### WHAT IS BEING ASKED
Continue the text about protest and discrimination in early-1960s Britain, starting right after its final sentence.

### SUPPLIED PASSAGE
--
For those who think there’s something new about young people getting involved in politics while still at school, there’s a corrective. During the Cuban Missile Crisis, some 250 girls from Mynyddbach Comprehensive School in Swansea “swarmed out of their classes in protest”. (p. 15) Reactions from some sound awfully familiar, however, the local paper quoting a neighbour: ““Their conduct has been deplorable and their language foul. I have never seen anything like it before. I’m sure most of them don’t know what it’s all about. Strong action is bound to be taken against them.”
But there were in fact protests around the country. Future novelist, the late Beryl Bainbridge, was marching around Liverpool in a 200-strong processions “chanting stop this madmess”. One diarist asked “what should the old make H-bombs and use them when the young haven’t lived”. [I once had the pleasure of canvassing Bainbridge for a local election in her Albert Street, Camden, home, trying not to be distracted by the head of the stuffed bison peering over her shoulder.]
A world of discrimination
“One regional quirk - though perhaps not entirely an outlier - by spring 1963 was the Bristol Omnibus Company’s continuing refusal to employ non-white bus crews…. ‘It is true,’ Patey continued, ‘that London Transport employ a large coloured staff. They even have recruiting offices in Jamaica, and they subsidise the fares to Britain of their new coloured employees’… The upshot of a tense week - involving national attention, strong support for the boycott from local students, and a well-judged intervention by the famous ex-cricketer Sir Learie Constantine, now High Commissioner for Trinidad and Tobago - was an assurance by the company that it would no longer maintain a colour bar. (pp. 175-6) Notably a letter in the local paper reminds us that knowledge of, and hatred of the city’s most famous slavetrader is nothing new. letter “from Tynte Avenue in Hartcliffe: ‘Edward Colston, famous in this city, was a slave trader. He split up loved ones. Families never saw one another after he passed their way. We should be grateful that these dark people should work with us.”
--
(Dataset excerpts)

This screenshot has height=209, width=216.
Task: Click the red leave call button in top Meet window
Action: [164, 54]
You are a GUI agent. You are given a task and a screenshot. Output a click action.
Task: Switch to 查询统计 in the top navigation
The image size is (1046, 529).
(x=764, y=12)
--
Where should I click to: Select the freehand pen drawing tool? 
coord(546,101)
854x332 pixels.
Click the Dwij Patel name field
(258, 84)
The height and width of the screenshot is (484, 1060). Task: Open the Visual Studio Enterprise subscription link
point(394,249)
--
### EXERCISE OUTPUT
Disasters of ‘modernity’
We’re still paying, and seeking to undo, the damage of some of the decisions made in this period, notably the Beeching report.
“The Sunday Times’s William Rees-Mogg [yes, his father] predictably agreed with the plan’s main thrust (‘No Choice But Beeching’)… What about the PM? At least one of his biographers (D.R. Thompson) is puzzled that Macmillan (‘a railway man through and through) gave the report his full backing, as did the government generally. The answer surely lies in the various leaflets that his party rapdily began to distribute… Each leaflet carried in bod type the slogan “Conservatives believe in modernzing Britain’ - a slogan widely assumed to be the seductive message of the moment. Or as the Duke of Devonshire, Macmillan’s nephew as well as ministerial colleague, put it to the annual dinner of the Traders’ Road Transport Association, the Beeching report was a ‘symbol of the future’; and future historians would look upon it as a ‘first clarion call on which we stopped resting on the laurels of the industrial revolution to look forward to new industrial ideals’. (p. 158)
Photo by Kari Shea on Unsplash
With the added agony of the creation of the now so-cursed Euston station “Euston Station is in chaos,’ noted one diarist, an RAF officer, on Maundy Thursday. "‘Plans to rebuild the whole area well under way and it may be beneficial when a new glass and chrome structure replaces Victorian solidarity.” (p. 170)
So with much “town planning” of the period.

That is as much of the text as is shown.